Query call with protocol GRPC batch failed with message <AioRpcError of RPC that terminated with:\n\tstatus = StatusCode.UNAVAILABLE\n\tdetails = “sendmsg: Broken pipe (32)”\n\tdebug_error_string = “UNKNOWN:Error received from peer {created_time:“2024-08-28T18:23:59.686140478+00:00”, grpc_status:14, grpc_message:“sendmsg: Broken pipe (32)”}”\n>.
Do you happen to have any insight on this error.
If Additional Insights helps: This is running in AWS Cloud, this error does not happen on my local desktop.
hi @JK_Rider !!
Can you paste the full stacktrace?
This can help us identify where this error happens in the code. This error message indicates a connection being blocked or timing out.
Hi @DudaNogueira
The error was printed out from this part of the code @Mohamed_Shahin , provided. if failed_objs_a:
print(f"Number of failed objects in the first batch: {len(failed_objs_a)}“)
for i, failed_obj in enumerate(failed_objs_a, 1):
print(f"Failed object {i}:”)
print(f"Error message: {failed_obj.message}")
If further information is needed, I’m using the following code to connect to Weaviate Cloud.

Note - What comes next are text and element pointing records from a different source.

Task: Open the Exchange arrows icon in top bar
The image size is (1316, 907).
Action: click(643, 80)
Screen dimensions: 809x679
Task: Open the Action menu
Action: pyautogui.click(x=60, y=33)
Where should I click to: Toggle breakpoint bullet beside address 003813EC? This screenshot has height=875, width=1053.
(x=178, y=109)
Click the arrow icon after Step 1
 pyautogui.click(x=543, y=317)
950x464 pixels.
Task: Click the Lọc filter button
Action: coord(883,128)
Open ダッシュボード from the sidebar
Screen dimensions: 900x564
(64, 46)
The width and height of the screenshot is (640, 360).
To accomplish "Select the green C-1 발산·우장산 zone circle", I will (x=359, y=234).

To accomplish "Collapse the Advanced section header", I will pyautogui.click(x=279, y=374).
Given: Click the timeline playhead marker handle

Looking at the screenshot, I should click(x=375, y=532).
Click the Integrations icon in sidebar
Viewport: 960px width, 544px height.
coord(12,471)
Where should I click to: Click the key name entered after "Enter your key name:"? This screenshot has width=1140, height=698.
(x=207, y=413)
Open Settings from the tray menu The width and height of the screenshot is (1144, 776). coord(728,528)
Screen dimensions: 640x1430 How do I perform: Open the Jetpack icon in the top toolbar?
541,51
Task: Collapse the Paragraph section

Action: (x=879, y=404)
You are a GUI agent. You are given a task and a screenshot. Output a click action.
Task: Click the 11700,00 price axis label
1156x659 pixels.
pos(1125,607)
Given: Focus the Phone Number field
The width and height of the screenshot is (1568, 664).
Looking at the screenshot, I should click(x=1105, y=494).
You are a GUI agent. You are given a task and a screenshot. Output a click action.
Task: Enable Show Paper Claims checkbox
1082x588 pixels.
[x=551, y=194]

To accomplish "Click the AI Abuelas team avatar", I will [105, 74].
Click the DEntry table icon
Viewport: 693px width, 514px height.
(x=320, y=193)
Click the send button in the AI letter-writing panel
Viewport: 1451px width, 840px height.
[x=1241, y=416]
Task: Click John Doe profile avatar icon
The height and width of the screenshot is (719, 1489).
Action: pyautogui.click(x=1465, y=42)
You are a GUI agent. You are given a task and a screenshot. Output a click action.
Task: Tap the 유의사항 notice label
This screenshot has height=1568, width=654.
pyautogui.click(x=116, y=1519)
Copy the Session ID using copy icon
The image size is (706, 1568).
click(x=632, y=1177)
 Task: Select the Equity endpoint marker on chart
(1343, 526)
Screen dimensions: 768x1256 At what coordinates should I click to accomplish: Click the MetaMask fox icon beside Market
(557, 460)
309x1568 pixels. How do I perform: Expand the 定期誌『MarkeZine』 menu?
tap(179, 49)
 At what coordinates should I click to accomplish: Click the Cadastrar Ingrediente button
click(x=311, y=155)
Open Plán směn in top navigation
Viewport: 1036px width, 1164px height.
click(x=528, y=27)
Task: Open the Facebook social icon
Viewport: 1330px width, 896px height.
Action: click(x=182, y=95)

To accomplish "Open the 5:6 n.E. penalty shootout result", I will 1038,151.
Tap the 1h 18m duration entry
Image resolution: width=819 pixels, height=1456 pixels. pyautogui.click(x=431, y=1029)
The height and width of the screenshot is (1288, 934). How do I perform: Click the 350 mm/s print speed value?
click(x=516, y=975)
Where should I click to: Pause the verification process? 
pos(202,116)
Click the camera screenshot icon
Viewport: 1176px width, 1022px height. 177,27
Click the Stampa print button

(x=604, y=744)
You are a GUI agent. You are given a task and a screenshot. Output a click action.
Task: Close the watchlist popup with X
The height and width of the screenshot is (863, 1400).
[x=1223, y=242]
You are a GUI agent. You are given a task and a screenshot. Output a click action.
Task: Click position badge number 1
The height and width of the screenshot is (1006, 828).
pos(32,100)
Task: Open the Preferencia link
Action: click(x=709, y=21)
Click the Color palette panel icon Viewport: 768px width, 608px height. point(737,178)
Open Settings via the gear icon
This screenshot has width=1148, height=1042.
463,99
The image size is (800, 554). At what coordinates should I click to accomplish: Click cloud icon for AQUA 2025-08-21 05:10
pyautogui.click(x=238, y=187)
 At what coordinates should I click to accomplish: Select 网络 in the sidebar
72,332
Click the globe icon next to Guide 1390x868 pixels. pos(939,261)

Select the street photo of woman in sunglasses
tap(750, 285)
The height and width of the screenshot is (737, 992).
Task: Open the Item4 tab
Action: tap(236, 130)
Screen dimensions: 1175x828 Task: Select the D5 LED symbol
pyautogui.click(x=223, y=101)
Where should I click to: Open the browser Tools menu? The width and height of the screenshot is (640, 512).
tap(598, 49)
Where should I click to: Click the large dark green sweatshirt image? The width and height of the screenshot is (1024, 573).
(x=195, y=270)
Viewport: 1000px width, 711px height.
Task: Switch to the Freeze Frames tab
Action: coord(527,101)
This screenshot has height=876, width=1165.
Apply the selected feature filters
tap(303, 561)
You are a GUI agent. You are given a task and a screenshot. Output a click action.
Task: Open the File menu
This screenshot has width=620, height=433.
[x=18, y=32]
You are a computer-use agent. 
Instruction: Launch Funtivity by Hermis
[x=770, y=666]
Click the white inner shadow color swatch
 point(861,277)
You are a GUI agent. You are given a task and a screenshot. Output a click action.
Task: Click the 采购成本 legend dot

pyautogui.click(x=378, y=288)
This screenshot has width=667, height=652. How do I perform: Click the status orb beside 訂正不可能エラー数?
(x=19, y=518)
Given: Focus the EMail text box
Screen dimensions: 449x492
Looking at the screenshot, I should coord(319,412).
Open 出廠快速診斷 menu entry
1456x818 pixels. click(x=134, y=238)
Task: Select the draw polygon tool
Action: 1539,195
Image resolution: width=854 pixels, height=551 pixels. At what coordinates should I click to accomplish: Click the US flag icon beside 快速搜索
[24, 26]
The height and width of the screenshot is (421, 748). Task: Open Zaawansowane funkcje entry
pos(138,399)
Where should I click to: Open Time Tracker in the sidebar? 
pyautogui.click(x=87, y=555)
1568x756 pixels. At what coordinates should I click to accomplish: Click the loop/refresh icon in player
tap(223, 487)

client = weaviate.connect_to_wcs(
cluster_url=self.url,
auth_credentials=weaviate.auth.AuthApiKey(self.api_key),
additional_config=AdditionalConfig(
timeout=Timeout(init=60, query=120, insert=720) # Values in seconds
)
the error will occasionally also be
Error message: WeaviateBatchError(‘Query call with protocol GRPC batch failed with message <AioRpcError of RPC that terminated with:\n\tstatus = StatusCode.UNAVAILABLE\n\tdetails = “recvmsg:Connection reset by peer”\n\tdebug_error_string = “UNKNOWN:Error received from peer {created_time:“2024-08-28T23:03:28.550055837+00:00”, grpc_status:14, grpc_message:“recvmsg:Connection reset by peer”}”\n>.’)
Hi!
Can you try setting the batch size to a smaller number and then experiment by increasing it?
for example:
with self.collection.batch.fixed_size(batch_size=50) as batch:
...